(What you are asked to do): Reproduce every one of the records below word for word, leaving out the pictures.

——

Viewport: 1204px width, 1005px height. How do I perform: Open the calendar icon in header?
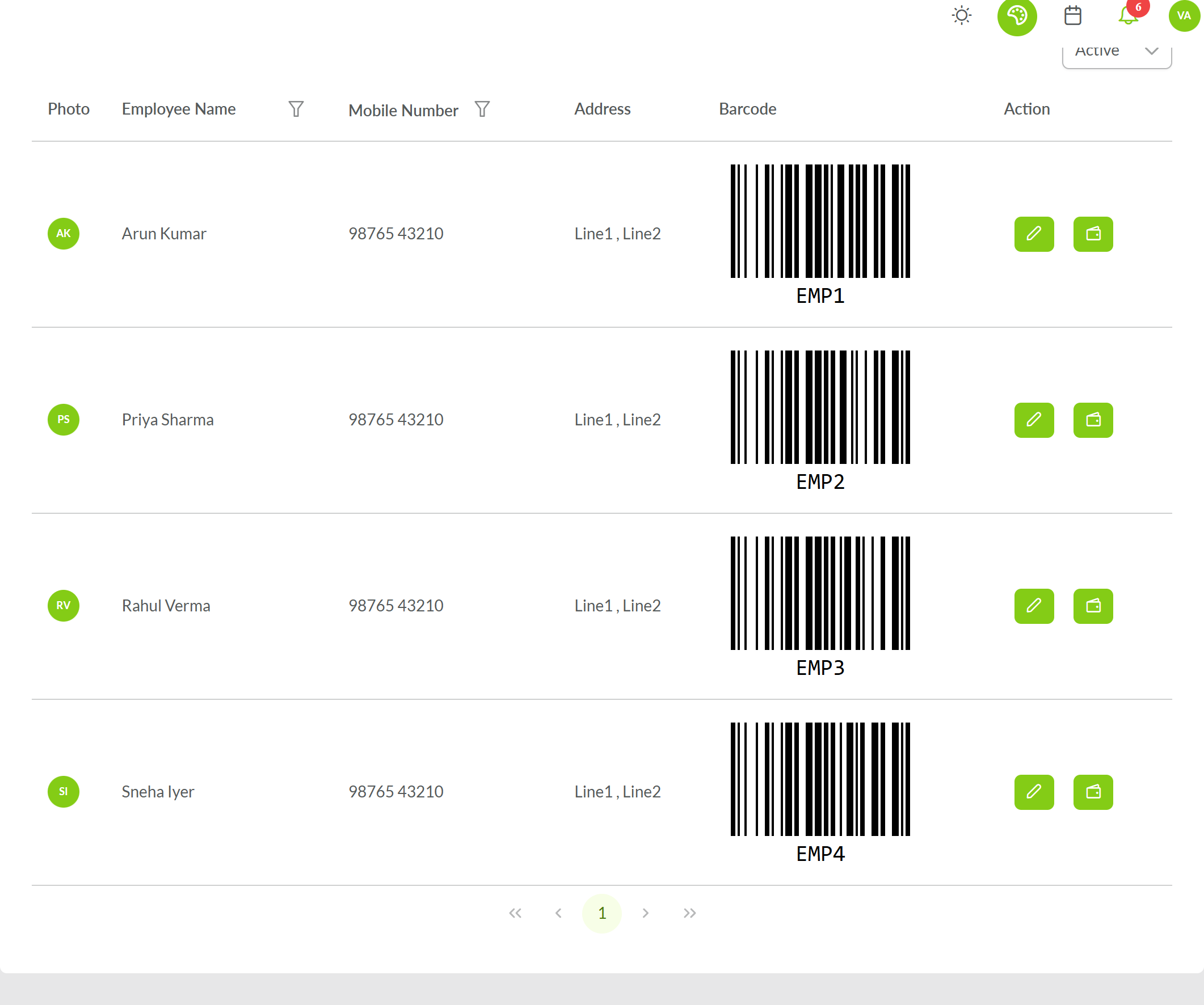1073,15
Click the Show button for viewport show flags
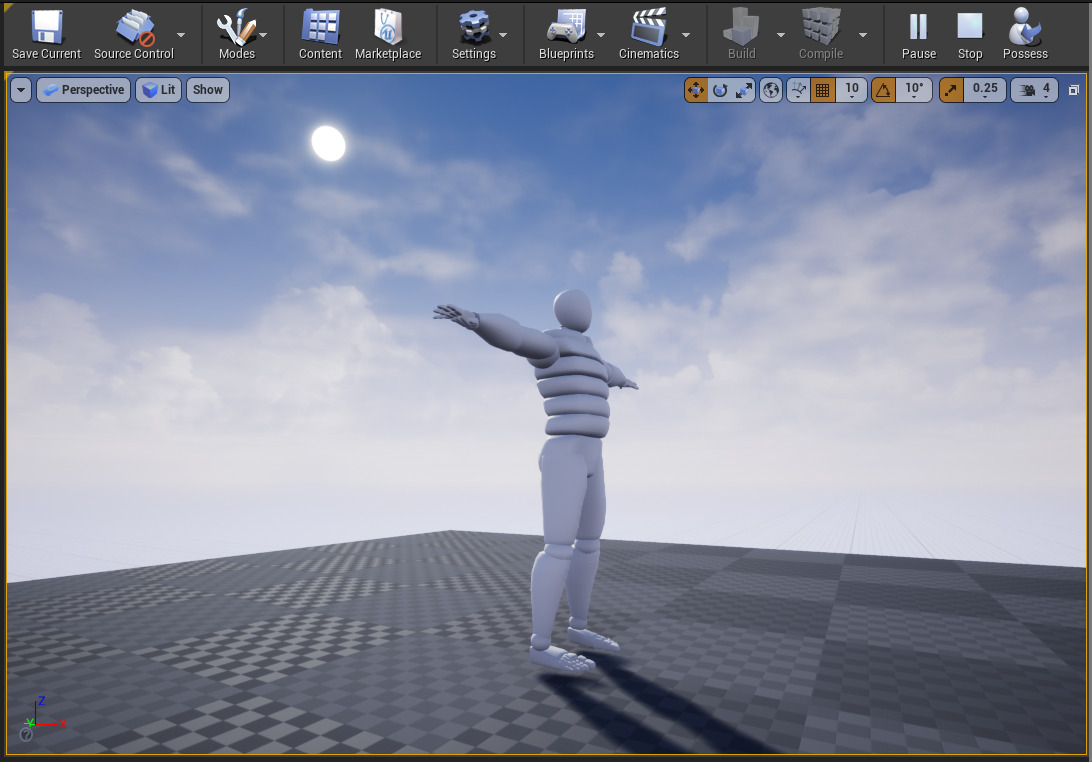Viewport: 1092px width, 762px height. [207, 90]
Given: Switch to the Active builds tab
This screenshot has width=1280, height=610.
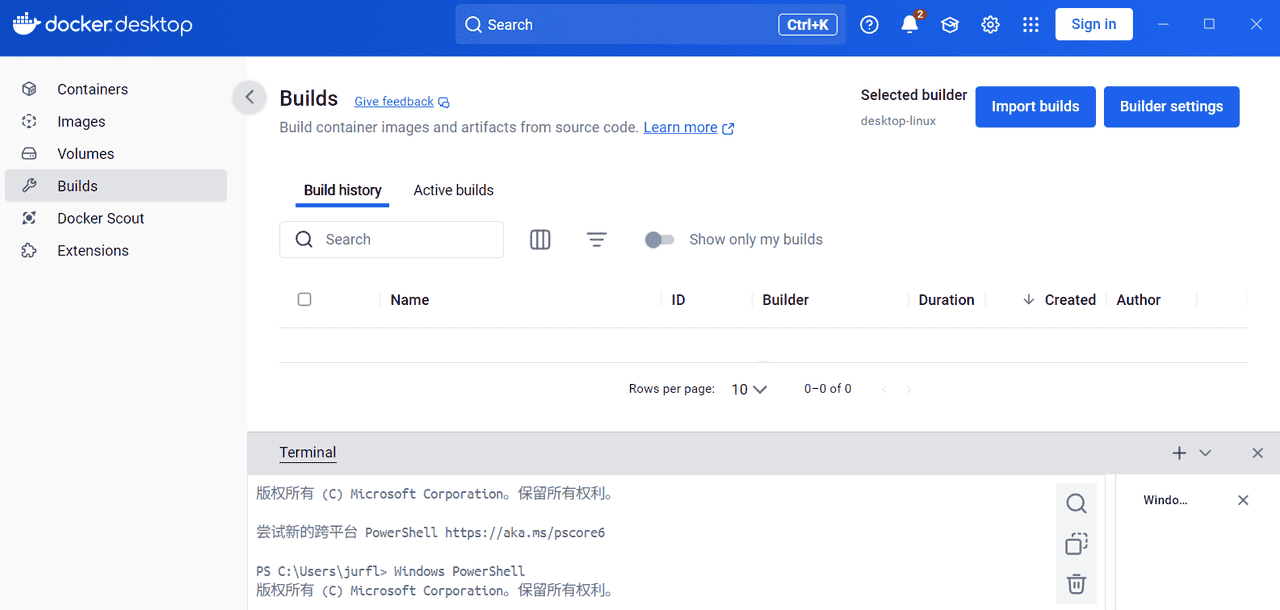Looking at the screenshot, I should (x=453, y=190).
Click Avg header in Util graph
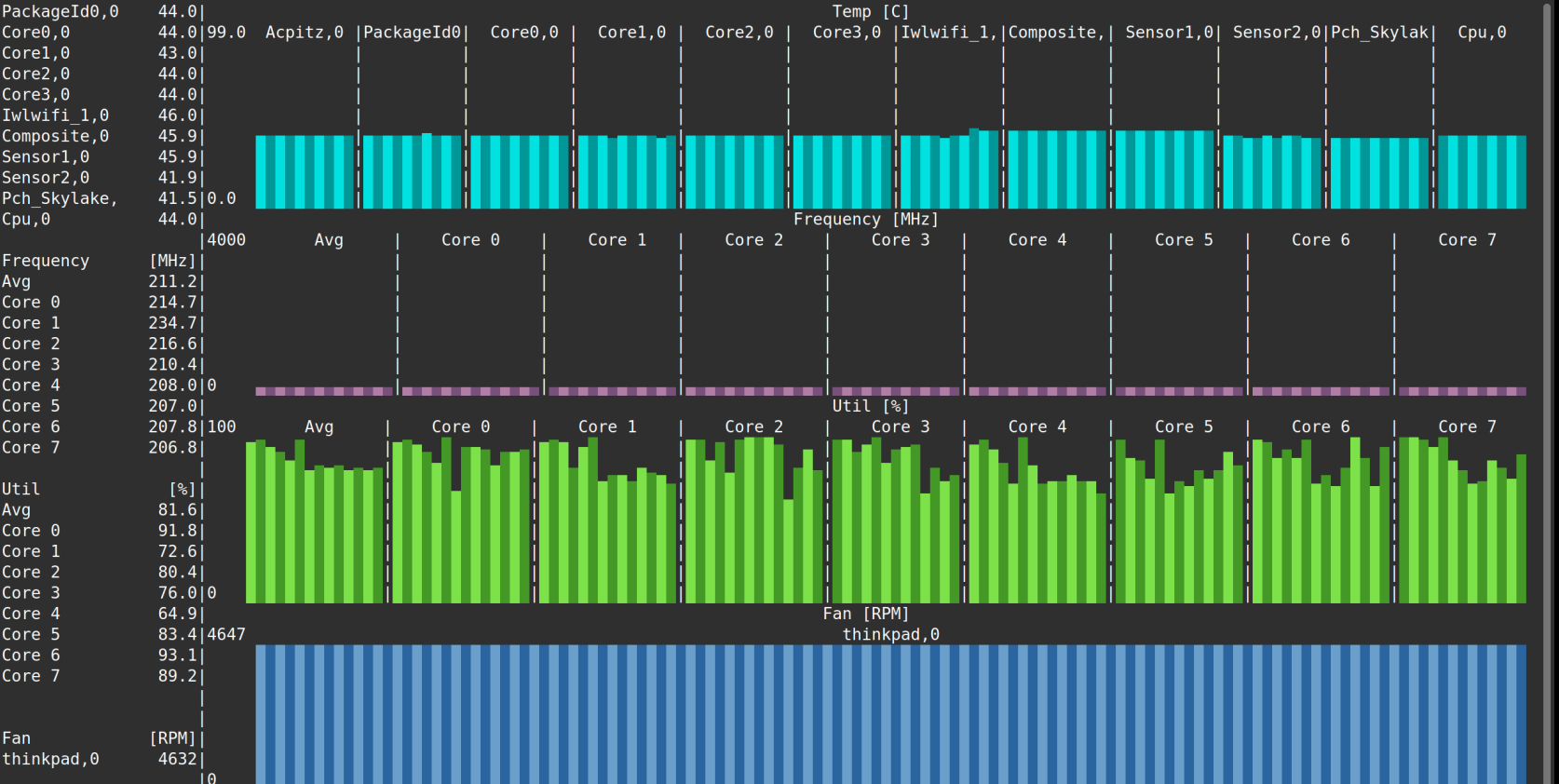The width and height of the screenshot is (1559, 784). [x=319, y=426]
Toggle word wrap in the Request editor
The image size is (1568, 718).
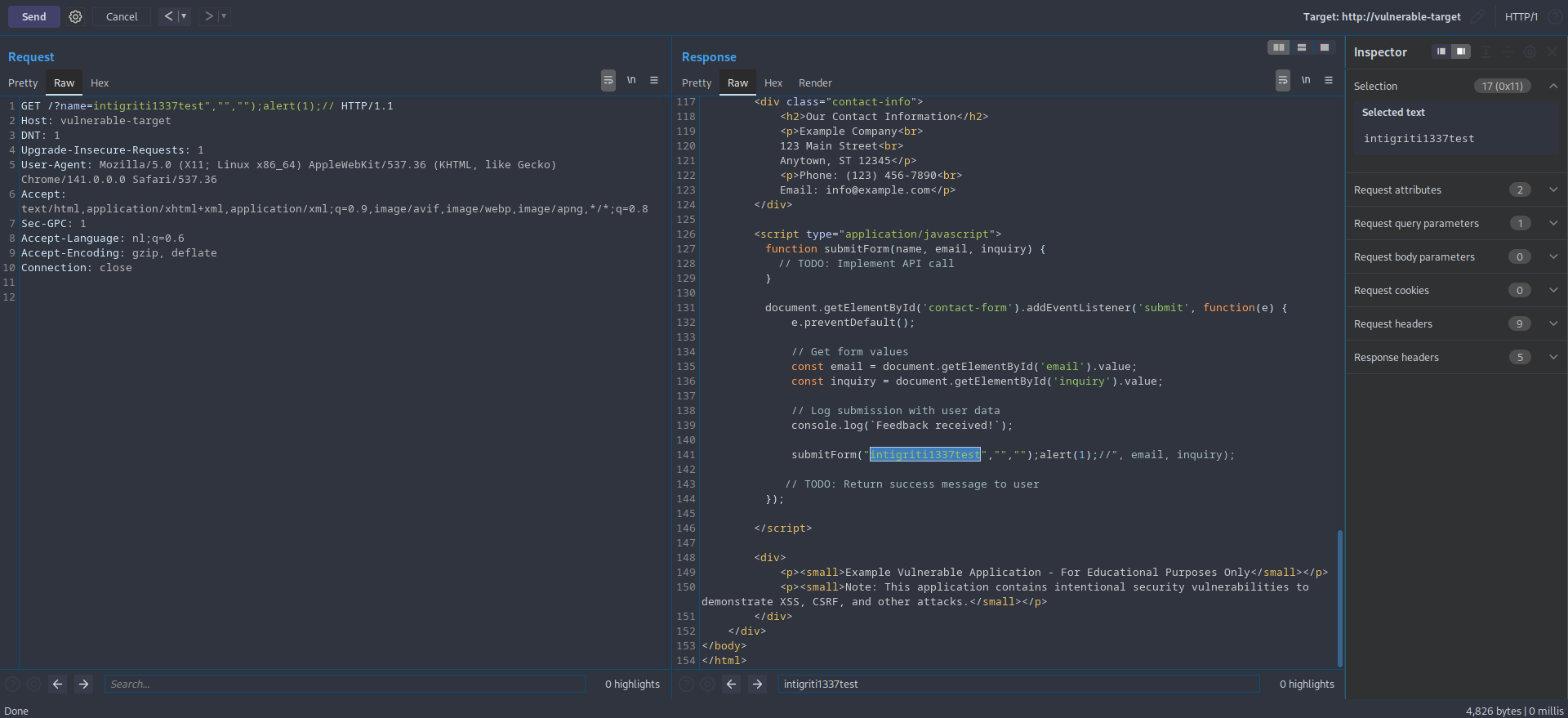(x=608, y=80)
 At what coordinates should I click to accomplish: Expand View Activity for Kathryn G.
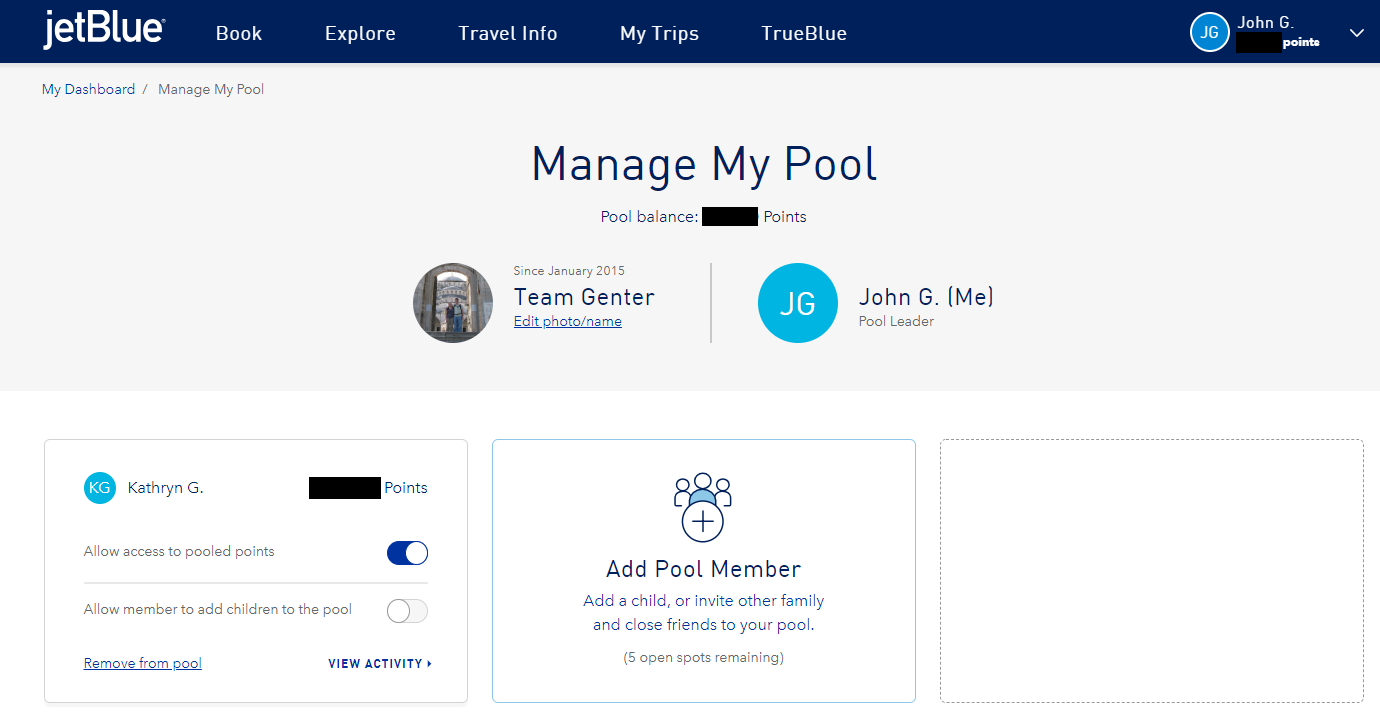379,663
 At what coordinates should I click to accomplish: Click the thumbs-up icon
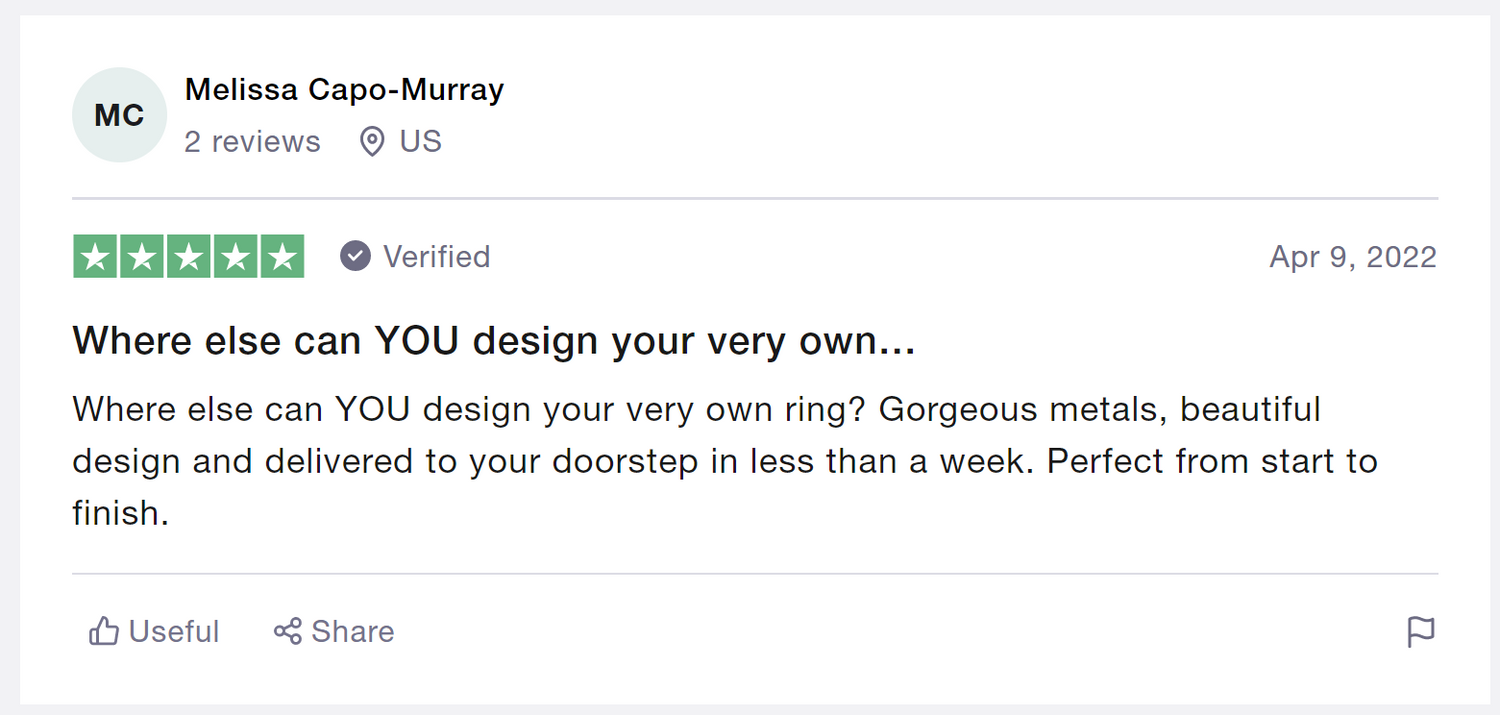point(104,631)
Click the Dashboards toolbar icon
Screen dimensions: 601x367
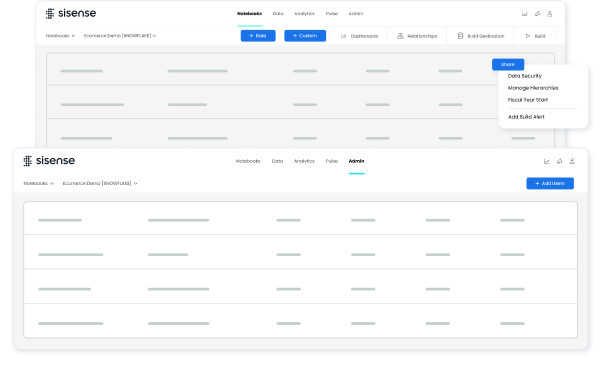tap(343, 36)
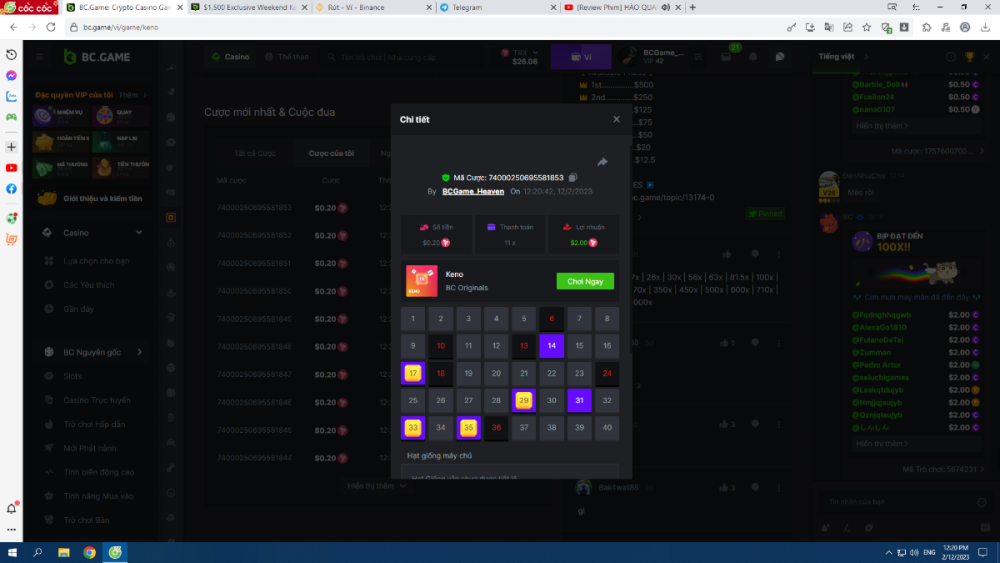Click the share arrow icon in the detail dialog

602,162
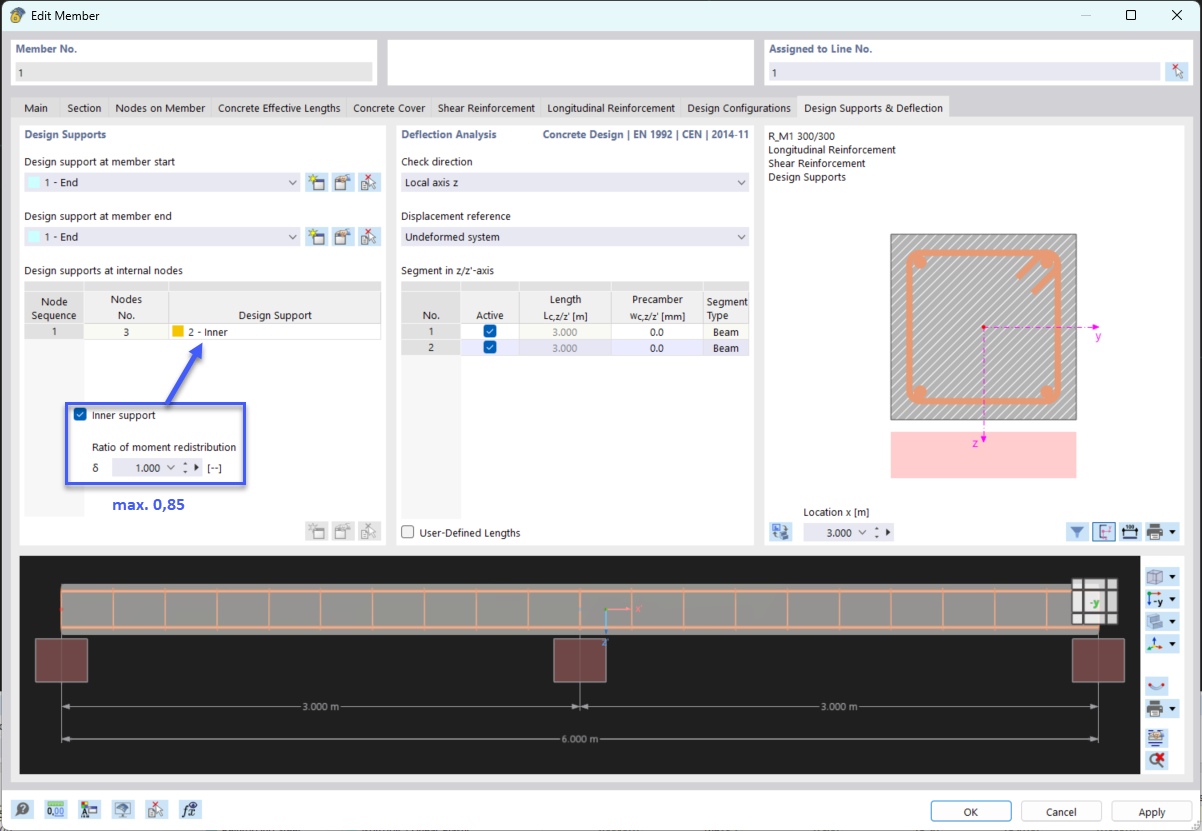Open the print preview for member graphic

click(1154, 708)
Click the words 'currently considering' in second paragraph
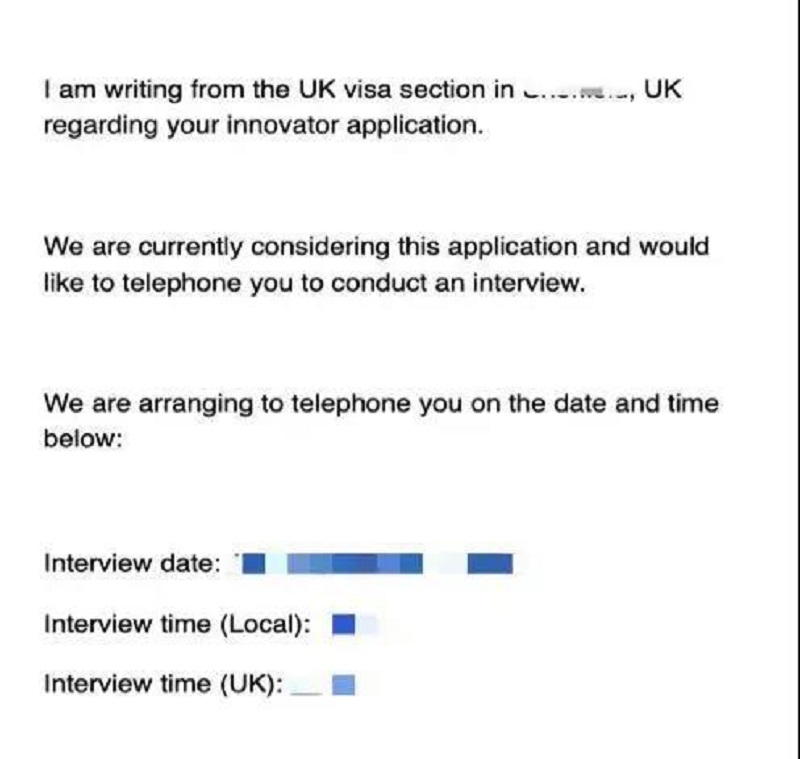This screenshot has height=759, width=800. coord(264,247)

——

(Task output):
Viewport: 1204px width, 1005px height. How do I perform: Open the calendar icon in header?
1073,15
Click the Show button for viewport show flags
Viewport: 1092px width, 762px height. [207, 90]
Given: Switch to the Active builds tab
This screenshot has width=1280, height=610.
Looking at the screenshot, I should (x=453, y=190).
Click Avg header in Util graph
The width and height of the screenshot is (1559, 784). [x=319, y=426]
Toggle word wrap in the Request editor
The image size is (1568, 718).
(x=608, y=80)
 At what coordinates should I click to accomplish: Expand View Activity for Kathryn G.
379,663
 At what coordinates should I click to accomplish: Click the thumbs-up icon
point(104,631)
Click the Dashboards toolbar icon
Screen dimensions: 601x367
tap(343, 36)
Click the share arrow icon in the detail dialog

602,162
Open the print preview for member graphic

click(1154, 708)
Click the words 'currently considering' in second paragraph
This screenshot has height=759, width=800. coord(264,247)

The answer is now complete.